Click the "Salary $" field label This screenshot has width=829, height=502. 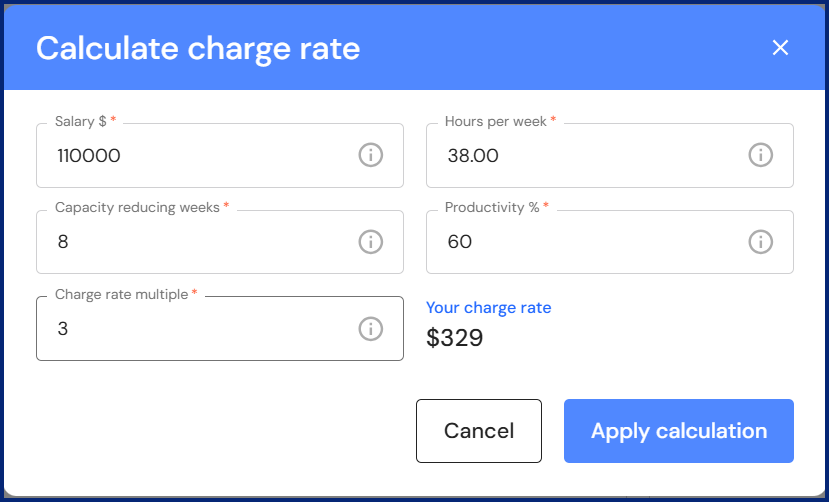coord(81,121)
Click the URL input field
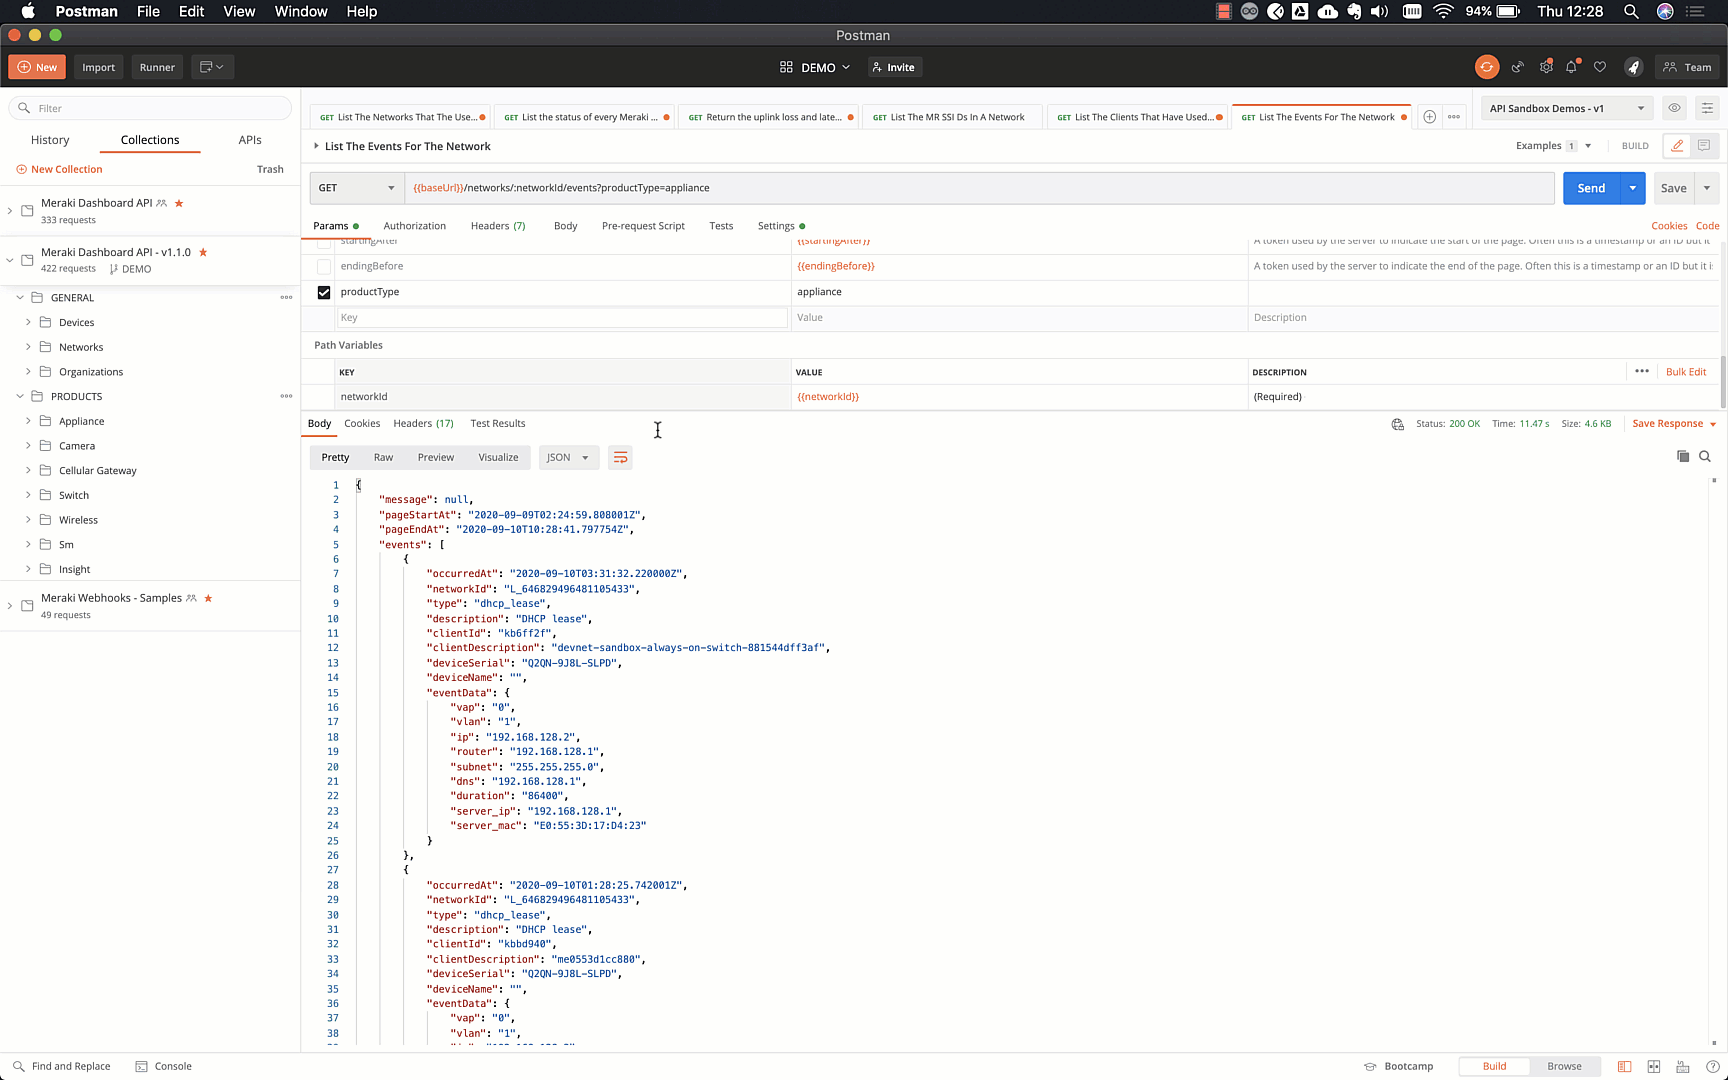This screenshot has width=1728, height=1080. pos(900,188)
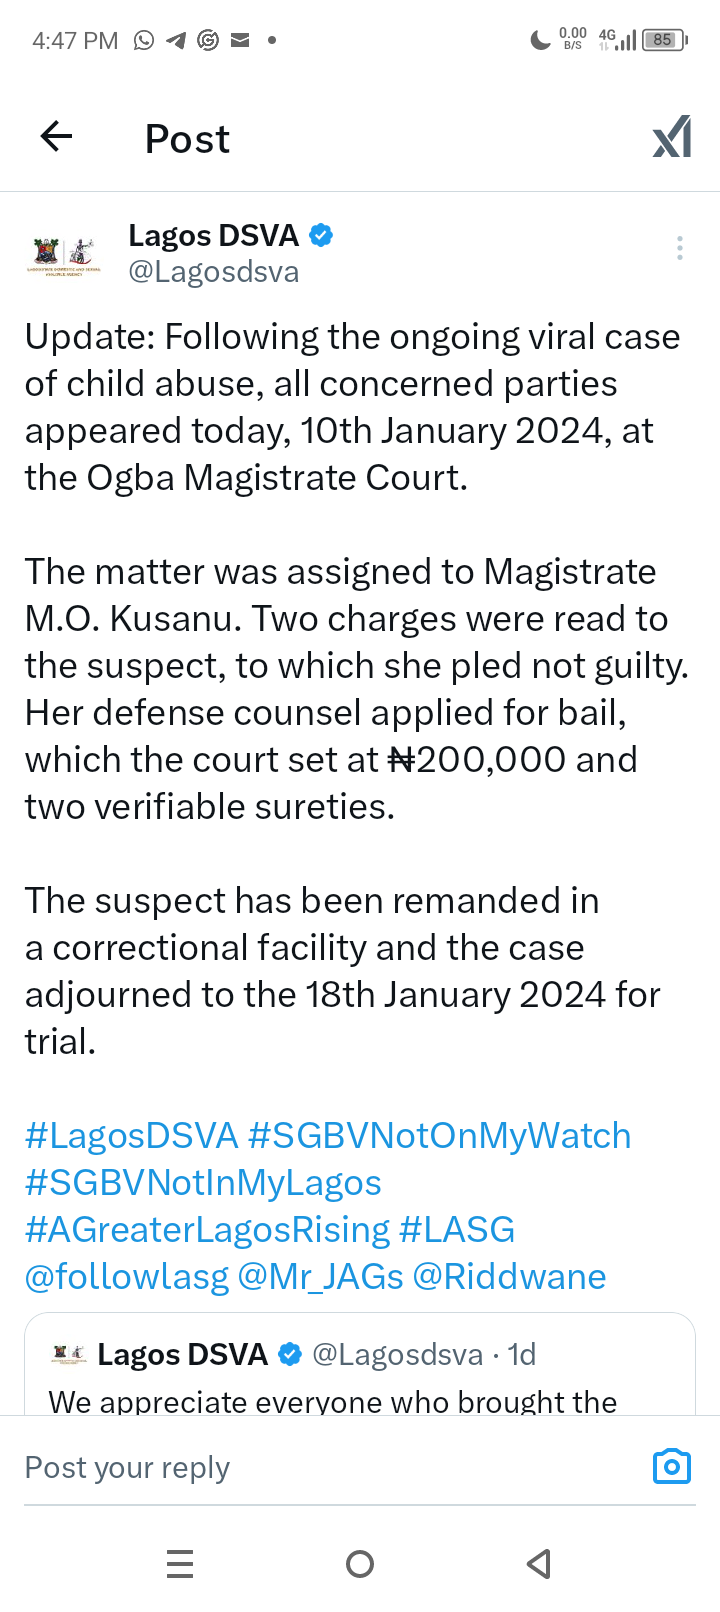The height and width of the screenshot is (1612, 720).
Task: Open the @followlasg mention
Action: (x=127, y=1277)
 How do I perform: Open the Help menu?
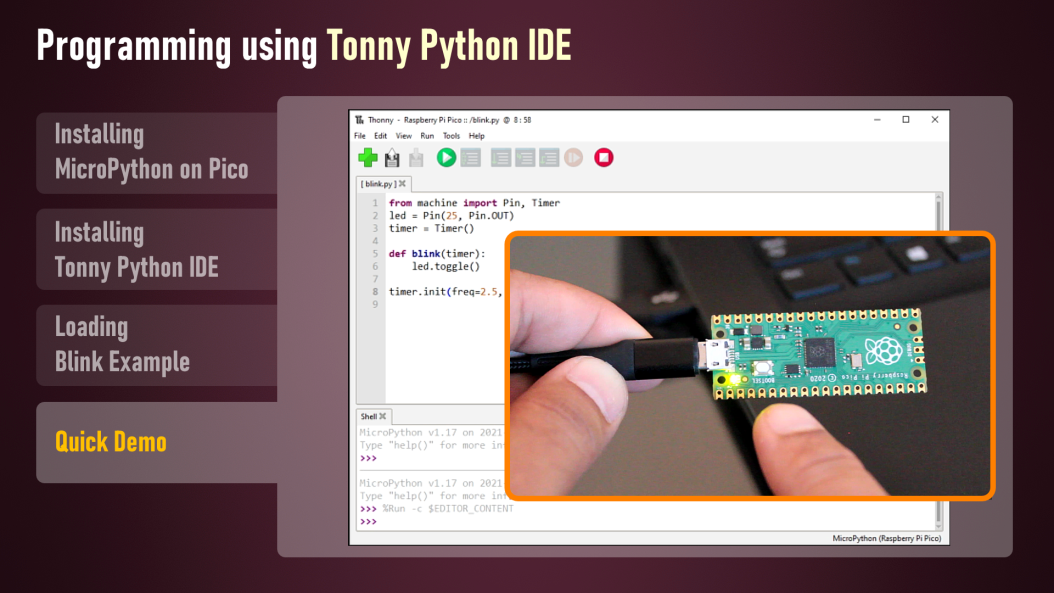click(x=478, y=134)
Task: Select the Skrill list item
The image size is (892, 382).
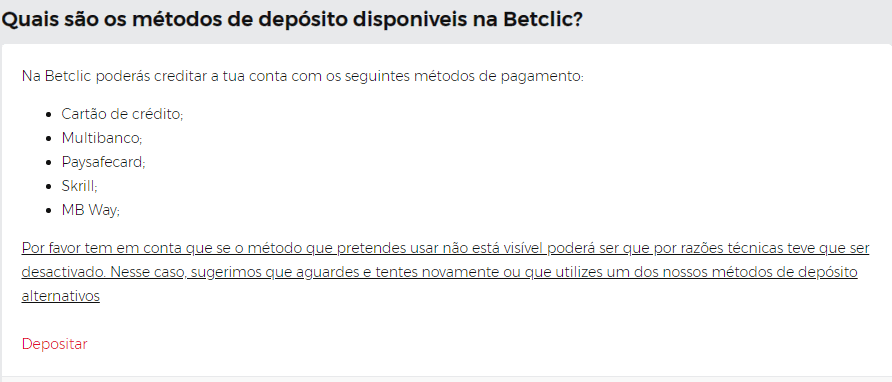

----------

To be done: Reproduce the items above exactly, starting with the line containing "Click the URL input field" and continuing through the end of the items, both ends included, with the pictures left out of your answer.

Worked solution:
Click the URL input field
This screenshot has width=1728, height=1080. pos(900,188)
The height and width of the screenshot is (1612, 720).
Task: Open the @followlasg mention
Action: (x=127, y=1277)
 How do I perform: Open the Help menu?
click(x=478, y=134)
Task: Select the Skrill list item
The image size is (892, 382).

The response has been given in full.